Last Updated on March 2, 2009 by Jennifer Pallian BSc, RD
Learn how to make pavlova ‘cake’ with this easy, marshmallow-y Australian pavlova recipe. The perfect dessert recipe.
When I was an exchange student in Belgium, my best friend was Hannah from Australia.
Hannah told me stories of inside-out seasons (Christmas on the beach?! That could blow a Canadian girl’s mind!), taught me important exchange-student life skills (like which Belgian beers were the strongest, and how to stuff your rapidly expanding exchange-student ass into your tiny pants), and introduced me the Australian delights of Tim Tams, Anzac biscuits, and Pavlova.
I make Pavlova on occasion, and always think lovingly of my favourite Aussie, somewhere out there on the upside-down side of the world.
What is Pavlova?
Pavlova is a traditional to Australians and New Zealanders that was apparently created in honour of the ballerina Anna Pavlova, when she toured in those parts.
It is basically a delicate mountain of whipped meringue. After being baked under low heat, the outside shell gets crunchy, the top gets browned, but the inside stays chewy and soft – like creamy fresh marshmallow.
It then gets piled high with softly whipped cream and fresh fruit.
The result is dreamy, with the consistency of a cream-smothered cloud.
How to Make Pavlova
For a dessert with quite an impressive appearance (and taste), it is ridiculously quick and easy to create.

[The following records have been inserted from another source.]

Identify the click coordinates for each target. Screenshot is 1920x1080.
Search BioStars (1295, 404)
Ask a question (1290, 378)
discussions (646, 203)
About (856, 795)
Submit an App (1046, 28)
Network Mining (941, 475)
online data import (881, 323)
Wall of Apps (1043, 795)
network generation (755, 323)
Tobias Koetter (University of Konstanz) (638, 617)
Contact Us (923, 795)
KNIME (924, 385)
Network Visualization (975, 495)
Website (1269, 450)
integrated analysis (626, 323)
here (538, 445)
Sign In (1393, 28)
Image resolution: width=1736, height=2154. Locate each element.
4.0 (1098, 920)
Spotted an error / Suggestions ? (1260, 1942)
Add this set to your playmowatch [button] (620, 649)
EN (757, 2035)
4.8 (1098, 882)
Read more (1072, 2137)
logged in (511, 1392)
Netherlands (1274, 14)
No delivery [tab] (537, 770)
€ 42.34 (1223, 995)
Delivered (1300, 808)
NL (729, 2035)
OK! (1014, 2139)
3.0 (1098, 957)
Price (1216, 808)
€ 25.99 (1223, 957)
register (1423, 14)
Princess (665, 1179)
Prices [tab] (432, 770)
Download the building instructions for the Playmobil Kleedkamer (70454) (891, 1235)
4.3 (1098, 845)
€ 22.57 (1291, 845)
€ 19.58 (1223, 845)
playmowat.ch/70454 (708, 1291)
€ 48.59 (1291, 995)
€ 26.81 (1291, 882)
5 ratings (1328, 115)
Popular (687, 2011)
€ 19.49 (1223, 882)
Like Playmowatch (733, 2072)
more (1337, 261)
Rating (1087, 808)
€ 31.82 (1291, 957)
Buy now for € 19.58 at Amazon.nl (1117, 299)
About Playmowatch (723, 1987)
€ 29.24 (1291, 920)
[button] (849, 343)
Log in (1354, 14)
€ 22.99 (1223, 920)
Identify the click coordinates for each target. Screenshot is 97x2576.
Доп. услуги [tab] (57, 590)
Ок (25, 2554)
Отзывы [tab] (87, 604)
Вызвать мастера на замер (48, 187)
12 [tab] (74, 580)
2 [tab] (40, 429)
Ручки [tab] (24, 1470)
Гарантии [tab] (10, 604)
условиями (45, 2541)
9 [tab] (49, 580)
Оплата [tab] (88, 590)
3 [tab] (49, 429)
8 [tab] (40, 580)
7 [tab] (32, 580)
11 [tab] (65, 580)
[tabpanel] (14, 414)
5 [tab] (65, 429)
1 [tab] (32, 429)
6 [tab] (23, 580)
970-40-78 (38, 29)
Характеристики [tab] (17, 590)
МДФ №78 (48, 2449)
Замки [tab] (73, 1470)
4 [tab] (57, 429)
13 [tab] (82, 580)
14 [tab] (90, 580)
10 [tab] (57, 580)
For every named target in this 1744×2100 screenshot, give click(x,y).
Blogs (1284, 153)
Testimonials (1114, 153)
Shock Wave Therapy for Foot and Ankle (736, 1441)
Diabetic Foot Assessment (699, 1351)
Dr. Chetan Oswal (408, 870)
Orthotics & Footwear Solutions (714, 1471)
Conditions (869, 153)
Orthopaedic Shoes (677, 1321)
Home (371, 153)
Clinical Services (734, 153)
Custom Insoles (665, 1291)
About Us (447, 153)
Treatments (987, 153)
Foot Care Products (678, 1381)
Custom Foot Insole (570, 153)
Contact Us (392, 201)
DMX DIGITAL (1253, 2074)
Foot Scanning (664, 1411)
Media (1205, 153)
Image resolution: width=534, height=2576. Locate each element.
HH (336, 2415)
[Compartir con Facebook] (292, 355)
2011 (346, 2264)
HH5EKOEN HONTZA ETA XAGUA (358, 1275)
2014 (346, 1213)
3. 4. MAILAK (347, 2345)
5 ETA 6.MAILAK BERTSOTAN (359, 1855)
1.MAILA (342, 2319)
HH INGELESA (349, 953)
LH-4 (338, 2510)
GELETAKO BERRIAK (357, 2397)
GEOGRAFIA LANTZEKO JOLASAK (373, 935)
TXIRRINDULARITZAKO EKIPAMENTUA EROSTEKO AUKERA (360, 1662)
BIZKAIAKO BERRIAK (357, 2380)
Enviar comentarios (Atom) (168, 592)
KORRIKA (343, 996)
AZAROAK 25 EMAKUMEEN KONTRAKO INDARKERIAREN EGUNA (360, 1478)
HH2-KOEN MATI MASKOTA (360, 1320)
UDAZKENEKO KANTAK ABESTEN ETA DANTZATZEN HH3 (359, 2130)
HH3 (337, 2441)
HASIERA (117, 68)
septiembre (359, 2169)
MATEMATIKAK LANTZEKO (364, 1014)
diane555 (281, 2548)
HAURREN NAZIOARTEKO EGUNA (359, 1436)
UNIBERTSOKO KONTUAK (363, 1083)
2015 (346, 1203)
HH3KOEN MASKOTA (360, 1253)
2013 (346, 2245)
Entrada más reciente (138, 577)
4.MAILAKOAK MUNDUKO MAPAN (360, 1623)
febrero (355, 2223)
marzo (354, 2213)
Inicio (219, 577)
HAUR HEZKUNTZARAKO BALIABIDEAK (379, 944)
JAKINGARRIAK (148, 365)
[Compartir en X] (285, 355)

All you have to do is beat some egg whites in a standing mixer with cream of tarter until stiff peaks form.
Slowly add some sugar (Aussies use castor sugar, which is very fine white sugar – I use regular white sugar and it does a lovely job), some cornstarch, a dash of vinegar (to stabilize the whites) and vanilla.
Mound it all in into a circle on a greased and floured baking sheet, or pile it into a springform pan.
The baking part takes the longest – it needs about an hour and fifteen minutes.
While it is cooling, whip some cream (I add some sour cream, a touch of sugar, and vanilla – you could equally use cocoa and sugar for a chocolatey version), and slice some fruit.
If you’re using fruit that browns quickly, toss it in a splash of lemon juice.
Top the meringue with a blanket of whipped cream, then decorate it with the fruit as you choose.
If you’ve got the attention span, concentric circles are impressive looking.
But a you can easily just heap it on, which I think is also attractive – particularly if you’re using just one type of fruit, like raspberries, or pomegranate.
Easy Australian Pavlova
- 4 egg whites
- ½ tsp salt
- ½ tsp cream of tarter
- 1 cup sugar
- 2 tbsp cornstarch
- 1 tsp vinegar
- 1 tsp vanilla
- 1 cup heavy cream chilled
- 1 tsp vanilla optional
- 2 tbsp sugar optional
- fresh fruit sliced
- Grease and flour a parchment-lined baking sheet, or a springform pan. Preheat the oven to 275 degrees. Beat the egg whites with the salt and cream of tarter in the large bowl of a standing mixer until soft peaks form. Gradually add the sugar, and continue beating till it will hold stiff peaks. Beat in the cornstarch, vinegar and vanilla.
- Using a rubber spatula, mound the meringue in a circle on the prepared baking sheet, or into the springform pan. Either way, make the sides slightly higher than the center, to create a bit of a well for the whipped cream. Bake in center of oven for 1 hr 15 minutes, then allow to cool inside the oven with the door slightly ajar. The outside will be dry, and will be a pale, cream colour. The surface may crack, but the inside will be moist and marshmallowy.
- Just before serving, whip the cream (adding 1 tsp vanilla and 2 tbsp sugar, if desired). Pile the cream onto the meringue and top with the fresh, sliced fruit. Serve immediately.